## INSTRUCTIONS FOR THE TASK
Lines from the top of the entries down to the line with "Uncheck Gather performance" must be set down exactly as they stand, with both ends retained.

## GIVEN INFORMATION
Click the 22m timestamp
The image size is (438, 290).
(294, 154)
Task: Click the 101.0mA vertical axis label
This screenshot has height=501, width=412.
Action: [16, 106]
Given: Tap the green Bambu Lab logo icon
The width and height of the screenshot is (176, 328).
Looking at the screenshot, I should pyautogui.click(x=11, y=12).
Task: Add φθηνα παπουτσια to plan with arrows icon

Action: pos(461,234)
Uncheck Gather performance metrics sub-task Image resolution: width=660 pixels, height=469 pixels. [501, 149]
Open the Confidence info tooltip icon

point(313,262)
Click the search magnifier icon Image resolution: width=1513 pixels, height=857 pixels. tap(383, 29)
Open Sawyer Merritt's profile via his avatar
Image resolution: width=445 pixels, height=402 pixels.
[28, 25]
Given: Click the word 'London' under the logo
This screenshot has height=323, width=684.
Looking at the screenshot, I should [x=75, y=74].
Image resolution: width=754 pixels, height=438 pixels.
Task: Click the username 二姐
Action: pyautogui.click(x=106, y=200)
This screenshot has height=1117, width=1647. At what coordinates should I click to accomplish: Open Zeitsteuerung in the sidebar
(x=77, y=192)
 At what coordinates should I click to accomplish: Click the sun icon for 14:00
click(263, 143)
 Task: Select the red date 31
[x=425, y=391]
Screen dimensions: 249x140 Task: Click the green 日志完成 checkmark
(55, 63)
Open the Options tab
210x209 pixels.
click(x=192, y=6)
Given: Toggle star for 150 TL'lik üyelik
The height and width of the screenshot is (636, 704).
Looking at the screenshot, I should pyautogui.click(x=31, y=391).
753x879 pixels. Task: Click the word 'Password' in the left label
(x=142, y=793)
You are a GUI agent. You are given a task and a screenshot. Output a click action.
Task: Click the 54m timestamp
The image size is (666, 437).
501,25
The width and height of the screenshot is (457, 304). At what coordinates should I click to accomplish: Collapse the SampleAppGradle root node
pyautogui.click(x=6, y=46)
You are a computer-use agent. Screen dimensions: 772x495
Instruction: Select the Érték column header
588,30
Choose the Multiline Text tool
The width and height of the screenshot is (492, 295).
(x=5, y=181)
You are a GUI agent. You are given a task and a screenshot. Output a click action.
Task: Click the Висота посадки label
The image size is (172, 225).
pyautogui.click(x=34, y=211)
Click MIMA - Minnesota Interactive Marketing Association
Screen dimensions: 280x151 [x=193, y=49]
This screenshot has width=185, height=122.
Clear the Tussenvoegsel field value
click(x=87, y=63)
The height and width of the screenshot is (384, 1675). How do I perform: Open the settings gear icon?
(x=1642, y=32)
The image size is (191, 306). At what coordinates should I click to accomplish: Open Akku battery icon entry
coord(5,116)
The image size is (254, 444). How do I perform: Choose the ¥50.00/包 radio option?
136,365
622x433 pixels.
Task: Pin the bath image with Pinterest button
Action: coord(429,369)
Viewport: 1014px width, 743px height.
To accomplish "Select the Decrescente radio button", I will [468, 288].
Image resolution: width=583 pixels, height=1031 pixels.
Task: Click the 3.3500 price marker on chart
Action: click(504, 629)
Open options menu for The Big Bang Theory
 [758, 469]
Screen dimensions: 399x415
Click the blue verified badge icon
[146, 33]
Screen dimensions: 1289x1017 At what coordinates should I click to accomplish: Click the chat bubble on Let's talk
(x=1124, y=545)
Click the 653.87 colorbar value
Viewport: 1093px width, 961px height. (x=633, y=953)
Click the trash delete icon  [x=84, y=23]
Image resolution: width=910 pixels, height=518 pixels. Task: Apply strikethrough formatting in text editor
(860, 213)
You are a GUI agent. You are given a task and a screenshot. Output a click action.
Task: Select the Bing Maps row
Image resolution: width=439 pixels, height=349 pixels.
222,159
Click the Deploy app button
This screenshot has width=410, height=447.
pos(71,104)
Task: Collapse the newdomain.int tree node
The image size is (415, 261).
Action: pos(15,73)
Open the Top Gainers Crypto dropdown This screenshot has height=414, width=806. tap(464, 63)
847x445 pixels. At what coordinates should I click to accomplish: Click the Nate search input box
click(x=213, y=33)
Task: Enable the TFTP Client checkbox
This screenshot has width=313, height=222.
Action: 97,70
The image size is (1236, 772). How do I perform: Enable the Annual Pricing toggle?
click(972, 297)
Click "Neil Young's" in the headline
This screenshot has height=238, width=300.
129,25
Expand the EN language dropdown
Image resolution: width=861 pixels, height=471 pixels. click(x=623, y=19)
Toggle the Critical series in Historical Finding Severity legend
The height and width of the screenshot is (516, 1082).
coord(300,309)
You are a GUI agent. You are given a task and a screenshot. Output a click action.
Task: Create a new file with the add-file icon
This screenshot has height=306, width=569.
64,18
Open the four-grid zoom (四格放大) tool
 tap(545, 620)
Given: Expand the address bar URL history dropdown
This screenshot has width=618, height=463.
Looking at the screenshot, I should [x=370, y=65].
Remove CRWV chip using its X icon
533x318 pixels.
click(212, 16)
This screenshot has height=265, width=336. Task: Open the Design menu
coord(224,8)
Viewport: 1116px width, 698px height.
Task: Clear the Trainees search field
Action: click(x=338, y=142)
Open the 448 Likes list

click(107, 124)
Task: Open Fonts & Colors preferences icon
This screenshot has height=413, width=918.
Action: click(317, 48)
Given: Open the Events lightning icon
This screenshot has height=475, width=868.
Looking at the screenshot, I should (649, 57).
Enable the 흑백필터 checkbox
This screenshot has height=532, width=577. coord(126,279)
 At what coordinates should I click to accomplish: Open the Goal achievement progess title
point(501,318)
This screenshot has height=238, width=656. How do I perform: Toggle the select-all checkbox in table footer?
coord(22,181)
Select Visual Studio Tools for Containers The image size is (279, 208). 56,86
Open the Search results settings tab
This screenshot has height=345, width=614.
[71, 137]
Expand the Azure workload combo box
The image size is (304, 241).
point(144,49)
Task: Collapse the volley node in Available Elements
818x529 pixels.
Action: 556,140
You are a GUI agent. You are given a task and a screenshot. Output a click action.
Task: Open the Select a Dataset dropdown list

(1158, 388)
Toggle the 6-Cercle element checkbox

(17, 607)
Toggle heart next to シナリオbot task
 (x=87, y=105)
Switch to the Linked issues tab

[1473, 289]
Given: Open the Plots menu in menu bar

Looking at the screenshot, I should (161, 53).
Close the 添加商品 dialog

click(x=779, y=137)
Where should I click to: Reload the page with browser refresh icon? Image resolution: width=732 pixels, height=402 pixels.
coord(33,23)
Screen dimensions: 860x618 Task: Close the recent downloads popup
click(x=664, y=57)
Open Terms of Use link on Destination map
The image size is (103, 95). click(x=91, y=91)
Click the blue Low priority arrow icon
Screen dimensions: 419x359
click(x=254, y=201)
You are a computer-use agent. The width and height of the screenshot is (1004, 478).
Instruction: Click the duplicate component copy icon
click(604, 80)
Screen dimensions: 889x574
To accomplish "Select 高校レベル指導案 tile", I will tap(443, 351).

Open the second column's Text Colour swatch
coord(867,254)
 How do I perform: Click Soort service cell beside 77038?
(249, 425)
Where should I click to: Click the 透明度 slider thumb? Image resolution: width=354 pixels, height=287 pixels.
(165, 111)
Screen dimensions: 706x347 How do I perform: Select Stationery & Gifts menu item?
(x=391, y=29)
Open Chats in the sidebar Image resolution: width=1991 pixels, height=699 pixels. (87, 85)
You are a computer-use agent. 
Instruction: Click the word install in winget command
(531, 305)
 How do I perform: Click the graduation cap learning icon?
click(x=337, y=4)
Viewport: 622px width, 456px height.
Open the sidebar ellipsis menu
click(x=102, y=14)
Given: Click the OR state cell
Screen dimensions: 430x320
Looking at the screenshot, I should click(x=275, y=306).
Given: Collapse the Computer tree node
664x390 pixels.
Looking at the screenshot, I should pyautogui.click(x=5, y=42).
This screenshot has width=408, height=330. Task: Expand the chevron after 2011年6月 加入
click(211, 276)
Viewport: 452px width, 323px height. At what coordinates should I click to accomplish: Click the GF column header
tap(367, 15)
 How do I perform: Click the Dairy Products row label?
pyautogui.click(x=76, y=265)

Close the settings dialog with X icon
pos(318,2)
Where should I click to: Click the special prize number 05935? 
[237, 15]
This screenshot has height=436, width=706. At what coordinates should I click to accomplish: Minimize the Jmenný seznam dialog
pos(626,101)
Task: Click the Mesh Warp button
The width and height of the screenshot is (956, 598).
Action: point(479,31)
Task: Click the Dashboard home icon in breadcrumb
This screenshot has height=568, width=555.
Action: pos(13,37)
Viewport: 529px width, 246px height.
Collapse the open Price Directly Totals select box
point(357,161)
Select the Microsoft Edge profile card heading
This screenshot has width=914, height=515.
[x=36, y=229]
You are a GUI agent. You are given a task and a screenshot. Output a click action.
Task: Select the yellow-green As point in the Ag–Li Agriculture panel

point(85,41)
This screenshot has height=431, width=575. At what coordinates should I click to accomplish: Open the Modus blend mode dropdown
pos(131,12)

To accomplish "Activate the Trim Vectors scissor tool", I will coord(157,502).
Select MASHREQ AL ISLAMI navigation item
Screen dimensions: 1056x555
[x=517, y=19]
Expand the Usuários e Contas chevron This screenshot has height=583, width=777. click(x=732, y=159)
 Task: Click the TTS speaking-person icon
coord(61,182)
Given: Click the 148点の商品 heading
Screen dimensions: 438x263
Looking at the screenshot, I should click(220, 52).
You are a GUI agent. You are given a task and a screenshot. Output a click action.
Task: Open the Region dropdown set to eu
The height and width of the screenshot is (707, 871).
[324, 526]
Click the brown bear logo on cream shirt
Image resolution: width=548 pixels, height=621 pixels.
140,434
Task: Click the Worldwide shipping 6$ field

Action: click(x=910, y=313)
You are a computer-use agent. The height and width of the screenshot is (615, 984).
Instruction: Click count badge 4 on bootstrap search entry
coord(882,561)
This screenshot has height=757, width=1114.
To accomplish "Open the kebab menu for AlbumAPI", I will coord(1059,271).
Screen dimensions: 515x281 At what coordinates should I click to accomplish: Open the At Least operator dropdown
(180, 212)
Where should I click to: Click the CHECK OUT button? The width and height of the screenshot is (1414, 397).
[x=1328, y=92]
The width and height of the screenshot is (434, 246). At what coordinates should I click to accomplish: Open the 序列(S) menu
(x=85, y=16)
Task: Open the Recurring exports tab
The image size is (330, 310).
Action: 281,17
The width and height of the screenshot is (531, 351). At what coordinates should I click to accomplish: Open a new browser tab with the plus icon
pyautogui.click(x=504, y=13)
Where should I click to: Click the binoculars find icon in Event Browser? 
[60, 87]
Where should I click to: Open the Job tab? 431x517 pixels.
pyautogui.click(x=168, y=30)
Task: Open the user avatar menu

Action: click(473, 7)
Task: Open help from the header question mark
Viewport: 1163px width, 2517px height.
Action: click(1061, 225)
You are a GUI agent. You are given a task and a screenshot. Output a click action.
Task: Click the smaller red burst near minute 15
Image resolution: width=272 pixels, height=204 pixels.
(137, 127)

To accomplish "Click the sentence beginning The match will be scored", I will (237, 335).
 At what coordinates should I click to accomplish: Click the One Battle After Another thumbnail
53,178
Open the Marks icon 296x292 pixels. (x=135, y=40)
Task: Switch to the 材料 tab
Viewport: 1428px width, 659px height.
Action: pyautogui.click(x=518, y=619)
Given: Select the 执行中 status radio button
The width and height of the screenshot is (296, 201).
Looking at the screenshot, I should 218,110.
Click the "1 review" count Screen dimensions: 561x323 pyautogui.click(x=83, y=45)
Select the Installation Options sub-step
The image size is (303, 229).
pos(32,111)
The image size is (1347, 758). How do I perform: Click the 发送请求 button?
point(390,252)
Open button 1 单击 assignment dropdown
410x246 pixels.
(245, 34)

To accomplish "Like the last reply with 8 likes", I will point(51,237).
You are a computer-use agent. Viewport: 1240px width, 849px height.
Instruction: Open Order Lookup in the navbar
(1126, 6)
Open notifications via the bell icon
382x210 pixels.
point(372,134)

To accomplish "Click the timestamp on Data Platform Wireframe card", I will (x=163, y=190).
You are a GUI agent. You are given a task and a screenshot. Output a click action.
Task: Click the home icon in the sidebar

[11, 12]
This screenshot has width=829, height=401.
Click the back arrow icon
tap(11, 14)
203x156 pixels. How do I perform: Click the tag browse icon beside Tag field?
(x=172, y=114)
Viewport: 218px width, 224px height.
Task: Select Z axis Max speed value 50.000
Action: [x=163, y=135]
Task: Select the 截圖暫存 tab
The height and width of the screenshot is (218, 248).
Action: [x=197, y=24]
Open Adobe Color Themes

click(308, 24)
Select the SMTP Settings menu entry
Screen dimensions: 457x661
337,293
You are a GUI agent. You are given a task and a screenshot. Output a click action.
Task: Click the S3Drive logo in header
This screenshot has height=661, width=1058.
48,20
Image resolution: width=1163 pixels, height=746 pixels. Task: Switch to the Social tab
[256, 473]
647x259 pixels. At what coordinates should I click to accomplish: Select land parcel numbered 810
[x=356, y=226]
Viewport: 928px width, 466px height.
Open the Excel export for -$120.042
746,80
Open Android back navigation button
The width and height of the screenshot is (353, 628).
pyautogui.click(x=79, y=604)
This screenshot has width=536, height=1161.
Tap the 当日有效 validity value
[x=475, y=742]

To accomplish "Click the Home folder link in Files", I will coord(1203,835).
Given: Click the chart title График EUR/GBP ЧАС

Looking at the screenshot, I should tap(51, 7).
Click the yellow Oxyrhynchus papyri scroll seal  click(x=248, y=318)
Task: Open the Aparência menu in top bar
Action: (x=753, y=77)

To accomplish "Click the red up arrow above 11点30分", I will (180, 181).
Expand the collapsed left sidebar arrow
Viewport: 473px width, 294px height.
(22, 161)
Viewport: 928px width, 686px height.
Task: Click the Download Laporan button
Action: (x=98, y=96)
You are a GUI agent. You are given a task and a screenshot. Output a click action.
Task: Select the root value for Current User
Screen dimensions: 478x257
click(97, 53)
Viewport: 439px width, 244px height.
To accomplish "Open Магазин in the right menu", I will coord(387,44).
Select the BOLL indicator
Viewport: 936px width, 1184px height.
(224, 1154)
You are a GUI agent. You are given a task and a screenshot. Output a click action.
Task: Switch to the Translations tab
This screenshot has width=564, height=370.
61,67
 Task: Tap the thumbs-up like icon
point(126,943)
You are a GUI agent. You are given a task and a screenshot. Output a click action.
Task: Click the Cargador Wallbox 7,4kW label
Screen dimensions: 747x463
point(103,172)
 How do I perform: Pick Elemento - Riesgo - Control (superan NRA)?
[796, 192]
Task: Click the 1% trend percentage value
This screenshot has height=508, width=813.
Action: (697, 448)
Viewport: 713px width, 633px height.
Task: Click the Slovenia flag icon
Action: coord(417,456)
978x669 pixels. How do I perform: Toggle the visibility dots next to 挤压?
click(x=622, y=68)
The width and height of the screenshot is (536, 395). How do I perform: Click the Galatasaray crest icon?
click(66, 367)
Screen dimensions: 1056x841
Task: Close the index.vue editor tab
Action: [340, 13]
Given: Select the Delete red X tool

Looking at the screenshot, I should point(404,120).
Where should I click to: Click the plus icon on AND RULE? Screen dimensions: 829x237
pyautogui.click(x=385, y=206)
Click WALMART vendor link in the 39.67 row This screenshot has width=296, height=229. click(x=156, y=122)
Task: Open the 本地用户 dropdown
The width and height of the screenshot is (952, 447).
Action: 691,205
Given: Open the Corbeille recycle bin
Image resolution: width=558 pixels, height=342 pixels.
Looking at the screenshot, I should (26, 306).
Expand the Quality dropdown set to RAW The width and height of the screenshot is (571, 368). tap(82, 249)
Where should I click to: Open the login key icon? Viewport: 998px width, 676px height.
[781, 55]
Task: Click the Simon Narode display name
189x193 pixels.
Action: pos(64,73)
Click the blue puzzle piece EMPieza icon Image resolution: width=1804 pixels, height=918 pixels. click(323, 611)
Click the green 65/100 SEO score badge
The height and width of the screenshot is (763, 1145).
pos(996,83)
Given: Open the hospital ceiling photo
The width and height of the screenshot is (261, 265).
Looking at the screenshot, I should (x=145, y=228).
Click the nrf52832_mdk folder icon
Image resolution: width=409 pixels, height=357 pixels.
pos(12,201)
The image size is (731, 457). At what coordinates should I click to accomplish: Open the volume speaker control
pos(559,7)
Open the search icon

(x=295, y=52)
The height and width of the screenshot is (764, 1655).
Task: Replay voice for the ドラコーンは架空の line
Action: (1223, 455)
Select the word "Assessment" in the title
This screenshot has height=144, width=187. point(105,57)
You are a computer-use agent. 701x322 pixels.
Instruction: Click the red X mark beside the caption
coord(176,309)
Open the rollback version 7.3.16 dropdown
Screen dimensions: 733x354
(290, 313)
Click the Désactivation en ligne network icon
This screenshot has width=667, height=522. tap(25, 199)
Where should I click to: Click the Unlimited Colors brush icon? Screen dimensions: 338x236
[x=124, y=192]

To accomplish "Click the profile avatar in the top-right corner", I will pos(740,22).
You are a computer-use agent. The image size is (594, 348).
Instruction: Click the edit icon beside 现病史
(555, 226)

## OUTPUT
Click the 22m timestamp
The image size is (438, 290).
(294, 154)
Task: Click the 101.0mA vertical axis label
This screenshot has height=501, width=412.
Action: [16, 106]
Given: Tap the green Bambu Lab logo icon
The width and height of the screenshot is (176, 328).
Looking at the screenshot, I should pyautogui.click(x=11, y=12).
Task: Add φθηνα παπουτσια to plan with arrows icon

Action: pos(461,234)
Uncheck Gather performance metrics sub-task Image resolution: width=660 pixels, height=469 pixels. [501, 149]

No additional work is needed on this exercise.